Collection: Everyday delusions - Alfredo Quintana
Dream images often transcend what is humanly possible and do whatever they want with time, space, shape, color… what we understand as real. Many of our dreams could easily pass for a movie with a million dollar budget in which everything is possible, or an abstract atmosphere that makes us think of the texts of Samuel Beckett. But what happens when we create while awake, in a perfect state of sobriety? What emerges – and from where – when we are not under the influence of drugs or any external stimulus, but simply in front of the blank page or canvas? This collection of art prints seeks to offer dreamlike images that actually arise from a brain willing to “rave” while awake. To force the imagination, in the surrealist understanding that it does not forgive and is linked to chance and the marvelous.
In a passage from The Songs of Maldoror by the Count of Lautréamont, the poet recounts his struggle – for 30 years – against falling asleep. For him, the dreamer “is a breathing corpse” and is at the mercy of a god who plays with the head of the sleeper (“Our door is open to the wild curiosity of the Celestial Bandit”). This episode of the struggle against sleep, says Julio Cortázar, is knowledge like a law of thermodynamics.

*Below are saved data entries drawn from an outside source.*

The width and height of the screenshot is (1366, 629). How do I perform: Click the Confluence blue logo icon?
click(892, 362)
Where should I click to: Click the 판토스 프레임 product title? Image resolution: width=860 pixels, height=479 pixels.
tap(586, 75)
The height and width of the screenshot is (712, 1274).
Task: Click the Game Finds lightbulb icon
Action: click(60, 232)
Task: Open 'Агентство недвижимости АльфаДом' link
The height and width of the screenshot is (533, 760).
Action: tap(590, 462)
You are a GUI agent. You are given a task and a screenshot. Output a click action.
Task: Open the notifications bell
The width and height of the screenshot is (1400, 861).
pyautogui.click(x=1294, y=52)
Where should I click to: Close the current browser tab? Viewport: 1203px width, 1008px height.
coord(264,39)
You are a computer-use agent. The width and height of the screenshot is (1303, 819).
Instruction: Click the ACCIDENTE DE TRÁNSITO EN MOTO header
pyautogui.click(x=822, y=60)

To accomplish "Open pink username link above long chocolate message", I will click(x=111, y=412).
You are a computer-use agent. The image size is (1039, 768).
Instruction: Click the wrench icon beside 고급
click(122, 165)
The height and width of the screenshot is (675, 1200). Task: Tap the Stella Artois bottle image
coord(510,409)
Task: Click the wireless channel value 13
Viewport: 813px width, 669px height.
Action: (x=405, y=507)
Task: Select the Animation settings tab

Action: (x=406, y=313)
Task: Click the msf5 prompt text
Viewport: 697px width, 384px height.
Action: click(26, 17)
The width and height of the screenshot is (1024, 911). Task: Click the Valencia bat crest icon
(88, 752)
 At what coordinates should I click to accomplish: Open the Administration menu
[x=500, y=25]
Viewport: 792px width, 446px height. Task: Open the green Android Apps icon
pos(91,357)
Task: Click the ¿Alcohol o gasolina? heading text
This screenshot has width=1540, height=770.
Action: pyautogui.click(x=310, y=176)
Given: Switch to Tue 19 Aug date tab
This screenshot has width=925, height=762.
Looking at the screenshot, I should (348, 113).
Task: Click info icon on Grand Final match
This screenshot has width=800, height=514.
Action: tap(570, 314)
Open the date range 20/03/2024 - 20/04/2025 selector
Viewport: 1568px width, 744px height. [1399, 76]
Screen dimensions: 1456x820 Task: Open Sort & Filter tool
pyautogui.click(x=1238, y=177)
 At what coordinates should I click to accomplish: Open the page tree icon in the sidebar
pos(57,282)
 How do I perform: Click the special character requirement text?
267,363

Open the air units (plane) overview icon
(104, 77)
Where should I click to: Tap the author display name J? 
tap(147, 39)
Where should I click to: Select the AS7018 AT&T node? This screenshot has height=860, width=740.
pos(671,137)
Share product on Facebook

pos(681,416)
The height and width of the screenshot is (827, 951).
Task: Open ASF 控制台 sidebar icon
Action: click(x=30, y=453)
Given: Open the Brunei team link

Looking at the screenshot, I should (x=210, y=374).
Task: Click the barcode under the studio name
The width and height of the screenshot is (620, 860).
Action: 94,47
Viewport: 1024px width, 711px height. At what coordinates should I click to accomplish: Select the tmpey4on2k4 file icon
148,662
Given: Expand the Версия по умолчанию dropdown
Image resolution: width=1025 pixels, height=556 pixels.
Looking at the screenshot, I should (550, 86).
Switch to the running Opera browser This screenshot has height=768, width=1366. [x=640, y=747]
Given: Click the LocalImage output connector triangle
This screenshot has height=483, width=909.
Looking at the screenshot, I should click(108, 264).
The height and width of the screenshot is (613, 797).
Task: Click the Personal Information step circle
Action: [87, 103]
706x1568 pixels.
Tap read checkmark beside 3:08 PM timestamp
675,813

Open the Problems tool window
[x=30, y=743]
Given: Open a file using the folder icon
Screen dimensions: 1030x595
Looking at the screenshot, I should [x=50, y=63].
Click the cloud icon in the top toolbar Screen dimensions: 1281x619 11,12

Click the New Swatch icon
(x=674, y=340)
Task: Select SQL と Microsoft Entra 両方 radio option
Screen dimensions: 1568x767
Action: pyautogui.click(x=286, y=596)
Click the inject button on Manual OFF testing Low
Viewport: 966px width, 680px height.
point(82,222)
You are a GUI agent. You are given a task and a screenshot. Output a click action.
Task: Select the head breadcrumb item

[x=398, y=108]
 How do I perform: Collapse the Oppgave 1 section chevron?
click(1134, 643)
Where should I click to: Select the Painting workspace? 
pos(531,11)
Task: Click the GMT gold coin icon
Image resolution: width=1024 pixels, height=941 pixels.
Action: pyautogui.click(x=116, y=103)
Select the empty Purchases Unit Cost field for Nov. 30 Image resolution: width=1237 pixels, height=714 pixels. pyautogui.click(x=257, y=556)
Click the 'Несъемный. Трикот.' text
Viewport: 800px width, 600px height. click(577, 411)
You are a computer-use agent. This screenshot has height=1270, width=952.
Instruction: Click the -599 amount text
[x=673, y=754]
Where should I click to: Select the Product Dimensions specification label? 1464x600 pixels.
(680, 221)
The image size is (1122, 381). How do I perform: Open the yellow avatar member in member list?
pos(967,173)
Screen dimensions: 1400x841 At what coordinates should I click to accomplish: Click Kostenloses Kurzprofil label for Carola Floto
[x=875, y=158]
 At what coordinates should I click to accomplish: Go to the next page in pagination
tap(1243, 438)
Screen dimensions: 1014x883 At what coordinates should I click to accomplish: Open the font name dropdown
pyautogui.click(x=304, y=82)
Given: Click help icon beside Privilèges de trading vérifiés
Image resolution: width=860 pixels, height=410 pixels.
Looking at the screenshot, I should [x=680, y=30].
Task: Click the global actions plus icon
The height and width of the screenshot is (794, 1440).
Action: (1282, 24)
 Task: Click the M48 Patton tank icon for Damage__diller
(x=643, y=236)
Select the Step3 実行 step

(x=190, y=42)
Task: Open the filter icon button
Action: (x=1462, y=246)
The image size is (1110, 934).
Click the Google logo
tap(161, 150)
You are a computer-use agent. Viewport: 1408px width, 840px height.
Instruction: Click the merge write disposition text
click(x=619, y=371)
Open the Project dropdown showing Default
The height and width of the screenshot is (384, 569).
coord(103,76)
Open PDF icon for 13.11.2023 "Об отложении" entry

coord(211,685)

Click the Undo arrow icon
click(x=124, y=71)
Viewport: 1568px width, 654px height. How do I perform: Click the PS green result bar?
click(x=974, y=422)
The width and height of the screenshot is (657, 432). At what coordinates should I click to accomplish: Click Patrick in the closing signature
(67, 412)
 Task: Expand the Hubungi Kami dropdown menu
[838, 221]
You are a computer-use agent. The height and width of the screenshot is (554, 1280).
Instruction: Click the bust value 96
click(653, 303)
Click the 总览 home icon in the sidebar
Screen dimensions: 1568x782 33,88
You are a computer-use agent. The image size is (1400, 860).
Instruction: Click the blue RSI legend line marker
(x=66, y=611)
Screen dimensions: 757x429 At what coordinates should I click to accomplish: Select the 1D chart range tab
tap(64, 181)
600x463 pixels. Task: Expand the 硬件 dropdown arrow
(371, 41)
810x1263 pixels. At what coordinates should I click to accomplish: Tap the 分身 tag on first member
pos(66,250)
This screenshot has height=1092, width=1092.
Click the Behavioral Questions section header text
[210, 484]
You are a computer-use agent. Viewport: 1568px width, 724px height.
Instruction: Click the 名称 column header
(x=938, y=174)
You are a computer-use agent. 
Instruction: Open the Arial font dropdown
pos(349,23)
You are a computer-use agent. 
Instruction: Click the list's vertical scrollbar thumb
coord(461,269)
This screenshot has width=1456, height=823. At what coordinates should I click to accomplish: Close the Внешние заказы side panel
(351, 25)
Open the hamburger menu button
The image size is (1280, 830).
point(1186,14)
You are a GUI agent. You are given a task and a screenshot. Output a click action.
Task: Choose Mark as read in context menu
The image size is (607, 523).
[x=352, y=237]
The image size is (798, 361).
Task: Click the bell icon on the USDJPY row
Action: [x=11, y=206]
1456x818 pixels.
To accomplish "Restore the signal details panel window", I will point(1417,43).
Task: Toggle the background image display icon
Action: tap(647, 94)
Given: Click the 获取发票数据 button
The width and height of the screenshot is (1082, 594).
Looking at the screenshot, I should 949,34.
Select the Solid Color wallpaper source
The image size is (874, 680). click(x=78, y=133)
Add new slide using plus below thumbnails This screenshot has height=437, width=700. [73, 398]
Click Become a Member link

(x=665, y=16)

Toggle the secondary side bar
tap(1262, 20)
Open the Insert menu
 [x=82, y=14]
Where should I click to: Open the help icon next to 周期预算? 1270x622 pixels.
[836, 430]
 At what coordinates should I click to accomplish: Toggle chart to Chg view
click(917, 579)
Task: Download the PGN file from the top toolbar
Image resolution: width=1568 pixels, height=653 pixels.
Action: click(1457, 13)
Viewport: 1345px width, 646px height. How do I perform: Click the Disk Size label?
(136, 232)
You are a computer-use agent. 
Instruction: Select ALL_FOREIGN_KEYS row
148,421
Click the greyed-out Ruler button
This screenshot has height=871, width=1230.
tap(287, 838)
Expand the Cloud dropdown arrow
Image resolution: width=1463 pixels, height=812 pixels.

Lautréamont himself “formulated” in the same book a poetic equation that served decades later as the quintessence of the collage created by Dadaists and surrealists. The analogy “beautiful as the chance encounter on a dissection table of a sewing machine and an umbrella” exemplifies that conscious delirium that allows us to look at the world from a distant perspective where – as in dreams – everything is possible. We will delirious while awake.